Overall, there's a great deal of insight to realizing that there may be some distance between Obama's rhetorical moves and his policy committments. Ross Douthat of The Atlantic makes an excellent point in this regard:
"A 'non-ideological' liberalism, in our era as in the earlier liberal ascendancy, requires an ideological Left as its foil. In practice, this means that Obama will probably often end up defining himself against progressivism, rhetorically, even when he’s embracing progressive ideas. (See his campaign’s extremely effective health-care ads for an example of how this works in practice.) The President-elect’s ability to hold his coalition together, then, may depend in no small part on whether the Democratic Party’s left wing feels that it’s getting enough out of his Presidency in practice to justify playing the bad guy in the narrative Obama will be selling to the country as a whole, in which post-partisan “whatever works” pragmatism triumphs over ideologues of the left and right alike."
I'm fine with the idea of symbolic political masochism. It's subtle, it's nuanced, and it just might work. It signals a potential way out of the stagnation of the culture wars. But Obama needs to find a rhetorical whipping boy other than the LGBT community, and he needs to champion substantive policy initiatives that support LBGT rights, ideally in his first 100 days in office. If he can cast those rights in the rhetoric of inclusion, and even religious values like charity and love, so much the better. His vocal and public support of ballot initiatives or court decisions legalizing gay marriage or civil unions in individual states would be a great start. These rights, as well as a major American political figure as rhetorically gifted, intelligent, and (I believe) compassionate as Obama, are too important to be ignored.

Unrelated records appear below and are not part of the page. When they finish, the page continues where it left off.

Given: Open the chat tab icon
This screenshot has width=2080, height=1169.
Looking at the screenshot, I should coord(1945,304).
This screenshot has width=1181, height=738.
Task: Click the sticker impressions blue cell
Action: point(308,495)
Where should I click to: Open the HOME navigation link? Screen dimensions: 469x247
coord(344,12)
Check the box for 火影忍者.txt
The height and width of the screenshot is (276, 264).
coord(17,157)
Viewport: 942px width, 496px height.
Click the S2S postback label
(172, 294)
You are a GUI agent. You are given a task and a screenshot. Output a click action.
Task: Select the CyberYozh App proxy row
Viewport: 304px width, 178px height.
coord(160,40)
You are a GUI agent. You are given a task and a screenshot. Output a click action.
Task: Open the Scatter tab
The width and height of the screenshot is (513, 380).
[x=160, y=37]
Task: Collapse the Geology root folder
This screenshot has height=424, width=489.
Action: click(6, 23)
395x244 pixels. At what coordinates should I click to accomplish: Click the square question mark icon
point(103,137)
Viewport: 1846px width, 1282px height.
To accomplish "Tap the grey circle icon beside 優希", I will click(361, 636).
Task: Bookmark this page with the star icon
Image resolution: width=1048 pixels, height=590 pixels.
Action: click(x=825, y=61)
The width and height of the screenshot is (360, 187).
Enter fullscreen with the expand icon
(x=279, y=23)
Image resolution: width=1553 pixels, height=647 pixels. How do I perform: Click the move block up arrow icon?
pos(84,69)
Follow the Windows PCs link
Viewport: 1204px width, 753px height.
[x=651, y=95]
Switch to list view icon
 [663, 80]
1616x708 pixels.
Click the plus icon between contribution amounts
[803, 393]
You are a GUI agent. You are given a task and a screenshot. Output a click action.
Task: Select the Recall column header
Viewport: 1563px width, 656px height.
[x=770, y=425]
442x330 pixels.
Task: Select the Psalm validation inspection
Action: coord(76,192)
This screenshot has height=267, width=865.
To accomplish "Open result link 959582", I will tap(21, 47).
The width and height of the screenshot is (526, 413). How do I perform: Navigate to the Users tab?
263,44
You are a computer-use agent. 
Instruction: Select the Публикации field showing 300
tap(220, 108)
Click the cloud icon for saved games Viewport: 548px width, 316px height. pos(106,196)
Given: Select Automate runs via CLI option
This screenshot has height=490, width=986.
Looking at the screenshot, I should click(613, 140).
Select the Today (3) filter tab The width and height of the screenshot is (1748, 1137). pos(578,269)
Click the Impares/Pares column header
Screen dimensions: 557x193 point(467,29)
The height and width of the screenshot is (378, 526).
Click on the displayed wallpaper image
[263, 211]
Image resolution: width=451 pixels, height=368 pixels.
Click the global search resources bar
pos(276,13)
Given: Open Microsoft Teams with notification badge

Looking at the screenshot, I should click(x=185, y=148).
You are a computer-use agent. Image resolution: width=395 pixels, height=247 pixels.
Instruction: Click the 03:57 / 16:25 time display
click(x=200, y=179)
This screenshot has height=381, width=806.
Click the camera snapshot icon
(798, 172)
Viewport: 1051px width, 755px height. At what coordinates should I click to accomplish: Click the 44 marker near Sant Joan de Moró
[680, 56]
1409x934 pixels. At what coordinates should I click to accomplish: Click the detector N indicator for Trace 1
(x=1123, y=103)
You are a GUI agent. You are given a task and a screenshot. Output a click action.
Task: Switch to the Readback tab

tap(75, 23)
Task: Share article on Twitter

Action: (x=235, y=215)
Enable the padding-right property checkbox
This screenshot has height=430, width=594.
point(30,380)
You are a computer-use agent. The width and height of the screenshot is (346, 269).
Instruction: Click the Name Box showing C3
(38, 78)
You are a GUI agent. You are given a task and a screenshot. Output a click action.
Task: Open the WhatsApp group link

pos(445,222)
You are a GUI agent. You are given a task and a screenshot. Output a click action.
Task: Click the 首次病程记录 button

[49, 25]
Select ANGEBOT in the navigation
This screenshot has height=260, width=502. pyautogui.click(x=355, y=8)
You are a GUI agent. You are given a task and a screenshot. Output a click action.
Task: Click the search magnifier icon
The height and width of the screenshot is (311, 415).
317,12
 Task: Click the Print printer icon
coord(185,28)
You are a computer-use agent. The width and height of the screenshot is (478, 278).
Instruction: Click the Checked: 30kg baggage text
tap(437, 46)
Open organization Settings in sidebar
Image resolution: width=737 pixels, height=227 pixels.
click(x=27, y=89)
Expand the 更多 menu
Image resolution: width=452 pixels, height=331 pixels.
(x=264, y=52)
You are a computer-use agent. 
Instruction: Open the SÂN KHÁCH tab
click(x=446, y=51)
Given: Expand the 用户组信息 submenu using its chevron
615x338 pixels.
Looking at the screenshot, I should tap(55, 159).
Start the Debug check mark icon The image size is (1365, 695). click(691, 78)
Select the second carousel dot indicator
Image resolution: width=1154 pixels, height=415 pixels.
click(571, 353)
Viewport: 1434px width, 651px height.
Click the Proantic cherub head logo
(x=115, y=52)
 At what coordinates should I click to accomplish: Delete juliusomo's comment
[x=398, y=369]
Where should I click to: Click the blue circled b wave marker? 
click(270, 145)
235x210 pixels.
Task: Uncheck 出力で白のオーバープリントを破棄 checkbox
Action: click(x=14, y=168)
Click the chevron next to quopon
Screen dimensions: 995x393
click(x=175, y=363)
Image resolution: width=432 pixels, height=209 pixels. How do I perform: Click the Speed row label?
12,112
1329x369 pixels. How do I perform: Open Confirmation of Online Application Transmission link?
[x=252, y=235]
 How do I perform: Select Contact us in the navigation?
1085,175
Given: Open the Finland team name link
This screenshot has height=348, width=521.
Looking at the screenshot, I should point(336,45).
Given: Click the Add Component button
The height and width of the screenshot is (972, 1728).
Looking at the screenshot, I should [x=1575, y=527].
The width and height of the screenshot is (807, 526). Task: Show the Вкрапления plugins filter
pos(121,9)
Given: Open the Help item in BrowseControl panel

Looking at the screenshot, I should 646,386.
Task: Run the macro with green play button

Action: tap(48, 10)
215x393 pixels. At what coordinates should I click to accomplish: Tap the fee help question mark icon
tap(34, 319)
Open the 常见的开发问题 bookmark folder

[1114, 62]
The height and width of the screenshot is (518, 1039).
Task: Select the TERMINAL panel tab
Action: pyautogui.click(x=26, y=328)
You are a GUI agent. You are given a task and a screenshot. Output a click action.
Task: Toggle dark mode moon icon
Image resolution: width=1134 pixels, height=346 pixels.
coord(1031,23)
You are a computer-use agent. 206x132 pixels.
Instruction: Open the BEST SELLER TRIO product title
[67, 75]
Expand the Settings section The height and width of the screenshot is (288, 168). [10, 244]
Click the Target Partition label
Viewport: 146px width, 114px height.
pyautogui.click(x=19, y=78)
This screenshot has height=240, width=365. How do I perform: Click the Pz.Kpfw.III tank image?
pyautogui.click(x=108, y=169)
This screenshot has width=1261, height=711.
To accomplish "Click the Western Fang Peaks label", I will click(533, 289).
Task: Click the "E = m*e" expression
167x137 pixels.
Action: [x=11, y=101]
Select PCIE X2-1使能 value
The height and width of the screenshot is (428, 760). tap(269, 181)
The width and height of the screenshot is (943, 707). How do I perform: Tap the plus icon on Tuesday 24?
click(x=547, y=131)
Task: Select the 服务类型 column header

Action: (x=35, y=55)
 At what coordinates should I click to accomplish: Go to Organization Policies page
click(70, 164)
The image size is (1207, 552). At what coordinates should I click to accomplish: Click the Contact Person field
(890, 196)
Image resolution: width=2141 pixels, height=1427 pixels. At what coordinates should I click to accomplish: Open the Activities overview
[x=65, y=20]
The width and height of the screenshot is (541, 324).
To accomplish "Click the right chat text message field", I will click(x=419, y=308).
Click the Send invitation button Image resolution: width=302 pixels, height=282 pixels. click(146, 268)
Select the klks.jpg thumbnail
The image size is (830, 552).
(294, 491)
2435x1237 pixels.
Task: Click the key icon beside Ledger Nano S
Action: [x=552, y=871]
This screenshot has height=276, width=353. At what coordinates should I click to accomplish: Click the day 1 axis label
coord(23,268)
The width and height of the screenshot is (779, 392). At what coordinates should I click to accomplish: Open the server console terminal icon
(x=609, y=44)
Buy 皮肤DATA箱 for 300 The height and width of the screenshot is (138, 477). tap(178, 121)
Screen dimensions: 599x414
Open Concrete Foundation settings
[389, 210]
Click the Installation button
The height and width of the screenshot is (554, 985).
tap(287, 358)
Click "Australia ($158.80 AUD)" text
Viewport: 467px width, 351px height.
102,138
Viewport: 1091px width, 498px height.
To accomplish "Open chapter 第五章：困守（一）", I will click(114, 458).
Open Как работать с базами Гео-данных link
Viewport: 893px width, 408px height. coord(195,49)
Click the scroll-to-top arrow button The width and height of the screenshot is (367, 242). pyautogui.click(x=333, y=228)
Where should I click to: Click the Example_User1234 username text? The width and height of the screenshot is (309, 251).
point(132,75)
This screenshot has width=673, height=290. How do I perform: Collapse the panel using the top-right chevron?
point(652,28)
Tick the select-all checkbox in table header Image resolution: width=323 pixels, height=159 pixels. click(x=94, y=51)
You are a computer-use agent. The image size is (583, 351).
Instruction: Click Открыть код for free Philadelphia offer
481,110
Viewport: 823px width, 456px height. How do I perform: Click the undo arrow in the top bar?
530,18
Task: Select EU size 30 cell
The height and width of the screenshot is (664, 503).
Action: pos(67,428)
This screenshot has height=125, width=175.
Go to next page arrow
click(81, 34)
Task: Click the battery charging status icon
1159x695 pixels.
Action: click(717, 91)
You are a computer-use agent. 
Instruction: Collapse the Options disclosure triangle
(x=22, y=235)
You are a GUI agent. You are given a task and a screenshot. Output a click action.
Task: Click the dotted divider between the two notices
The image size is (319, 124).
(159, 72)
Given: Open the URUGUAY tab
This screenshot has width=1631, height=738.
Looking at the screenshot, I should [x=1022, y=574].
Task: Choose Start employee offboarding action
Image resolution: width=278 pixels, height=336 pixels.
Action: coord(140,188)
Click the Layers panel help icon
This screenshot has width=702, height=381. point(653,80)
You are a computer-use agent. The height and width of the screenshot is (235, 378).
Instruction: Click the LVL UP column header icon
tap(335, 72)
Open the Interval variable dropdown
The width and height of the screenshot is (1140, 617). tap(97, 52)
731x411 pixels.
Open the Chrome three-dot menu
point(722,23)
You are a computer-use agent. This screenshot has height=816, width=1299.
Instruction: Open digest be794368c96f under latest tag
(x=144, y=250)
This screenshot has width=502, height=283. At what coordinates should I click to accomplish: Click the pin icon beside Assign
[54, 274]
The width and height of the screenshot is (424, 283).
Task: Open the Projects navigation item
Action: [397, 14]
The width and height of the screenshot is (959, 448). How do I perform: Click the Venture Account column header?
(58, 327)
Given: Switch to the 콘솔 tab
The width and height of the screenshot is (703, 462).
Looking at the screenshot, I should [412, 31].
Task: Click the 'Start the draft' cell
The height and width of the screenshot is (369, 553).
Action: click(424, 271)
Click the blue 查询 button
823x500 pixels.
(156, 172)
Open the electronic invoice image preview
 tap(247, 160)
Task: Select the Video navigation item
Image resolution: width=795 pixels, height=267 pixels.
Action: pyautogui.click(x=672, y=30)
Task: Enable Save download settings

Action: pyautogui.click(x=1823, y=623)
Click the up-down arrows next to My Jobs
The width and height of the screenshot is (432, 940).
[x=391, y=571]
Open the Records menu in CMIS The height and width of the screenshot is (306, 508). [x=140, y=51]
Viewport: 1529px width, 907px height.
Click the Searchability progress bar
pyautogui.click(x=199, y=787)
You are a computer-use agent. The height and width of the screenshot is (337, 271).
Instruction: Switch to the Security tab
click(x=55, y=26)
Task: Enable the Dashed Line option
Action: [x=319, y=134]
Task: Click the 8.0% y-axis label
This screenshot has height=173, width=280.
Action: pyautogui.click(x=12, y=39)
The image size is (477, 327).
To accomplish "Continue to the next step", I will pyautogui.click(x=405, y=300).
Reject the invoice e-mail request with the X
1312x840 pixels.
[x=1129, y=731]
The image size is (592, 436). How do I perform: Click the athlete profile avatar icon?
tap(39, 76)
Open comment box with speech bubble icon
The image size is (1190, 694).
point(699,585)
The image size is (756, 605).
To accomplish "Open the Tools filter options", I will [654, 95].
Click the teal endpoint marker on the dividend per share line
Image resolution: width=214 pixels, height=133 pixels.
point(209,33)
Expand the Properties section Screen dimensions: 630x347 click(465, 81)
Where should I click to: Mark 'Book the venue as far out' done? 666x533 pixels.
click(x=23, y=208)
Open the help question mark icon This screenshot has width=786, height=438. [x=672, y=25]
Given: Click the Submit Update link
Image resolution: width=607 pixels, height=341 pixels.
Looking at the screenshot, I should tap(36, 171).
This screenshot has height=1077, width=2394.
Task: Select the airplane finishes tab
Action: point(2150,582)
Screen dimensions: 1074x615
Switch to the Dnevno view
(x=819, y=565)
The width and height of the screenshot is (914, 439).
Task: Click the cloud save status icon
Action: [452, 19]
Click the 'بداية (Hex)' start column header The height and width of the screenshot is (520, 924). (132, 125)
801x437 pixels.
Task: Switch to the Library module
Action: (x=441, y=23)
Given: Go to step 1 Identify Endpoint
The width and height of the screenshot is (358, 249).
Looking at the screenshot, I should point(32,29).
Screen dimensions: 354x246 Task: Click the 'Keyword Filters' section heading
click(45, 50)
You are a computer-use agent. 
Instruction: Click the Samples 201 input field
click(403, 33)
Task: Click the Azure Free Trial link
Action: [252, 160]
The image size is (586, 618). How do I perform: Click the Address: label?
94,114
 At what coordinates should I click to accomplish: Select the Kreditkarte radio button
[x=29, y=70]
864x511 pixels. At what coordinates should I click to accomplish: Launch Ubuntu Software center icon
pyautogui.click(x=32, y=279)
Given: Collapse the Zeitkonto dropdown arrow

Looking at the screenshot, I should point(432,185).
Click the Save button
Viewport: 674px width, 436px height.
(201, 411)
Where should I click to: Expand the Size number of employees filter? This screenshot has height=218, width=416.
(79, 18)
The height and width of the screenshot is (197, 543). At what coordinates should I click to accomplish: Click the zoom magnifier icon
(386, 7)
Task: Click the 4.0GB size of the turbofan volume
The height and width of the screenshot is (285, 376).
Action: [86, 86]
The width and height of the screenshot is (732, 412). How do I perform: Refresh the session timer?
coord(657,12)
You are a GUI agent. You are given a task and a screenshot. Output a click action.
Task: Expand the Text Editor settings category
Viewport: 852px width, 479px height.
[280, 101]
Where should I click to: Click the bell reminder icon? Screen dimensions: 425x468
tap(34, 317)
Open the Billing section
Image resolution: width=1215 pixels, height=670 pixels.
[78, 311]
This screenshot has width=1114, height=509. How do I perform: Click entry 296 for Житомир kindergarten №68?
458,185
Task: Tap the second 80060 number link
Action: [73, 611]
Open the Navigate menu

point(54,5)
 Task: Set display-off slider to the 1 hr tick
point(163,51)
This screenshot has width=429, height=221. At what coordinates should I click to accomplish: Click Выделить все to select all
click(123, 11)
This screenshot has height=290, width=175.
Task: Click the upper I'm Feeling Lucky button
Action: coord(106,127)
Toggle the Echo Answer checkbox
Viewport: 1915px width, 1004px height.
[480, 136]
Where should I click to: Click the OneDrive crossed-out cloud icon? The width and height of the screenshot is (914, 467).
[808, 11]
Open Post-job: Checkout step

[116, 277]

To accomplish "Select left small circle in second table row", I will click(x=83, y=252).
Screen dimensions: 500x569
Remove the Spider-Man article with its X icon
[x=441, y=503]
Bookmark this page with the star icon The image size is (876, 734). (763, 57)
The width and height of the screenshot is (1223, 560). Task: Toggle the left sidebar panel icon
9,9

So who should get thrown under the rhetorical bus instead? That's a tough one. But the Democrats' rhetoric about finding ways to limit the number of abortions (i.e., More funding for childcare and adoption programs, greater emphasis on education about birth control) while keeping them legal is a sound strategy that hurts no one. The rhetoric of values and personal responsibility can be shifted fairly easily to include the environment and the poor abroad. Plus, not only do these issues provide fodder for people's need to feel like responsible moral agents, but they also actually need to be addressed. The Irish poet and senator W.B. Yeats wrote that "Active virtue as distinguished from the passive acceptance of a current code is . . . theatrical, consciously dramatic, the wearing of a mask." So swallow your pride, confrontationally secularist Democrats, and put them on.
An American left combining the fervor, numbers, and organization of religious people with the progressive values of its more traditional base is a coalition tough to hold together but also difficult to defeat. Let's hope (or pray, even, if that suits you) that it will coalesce.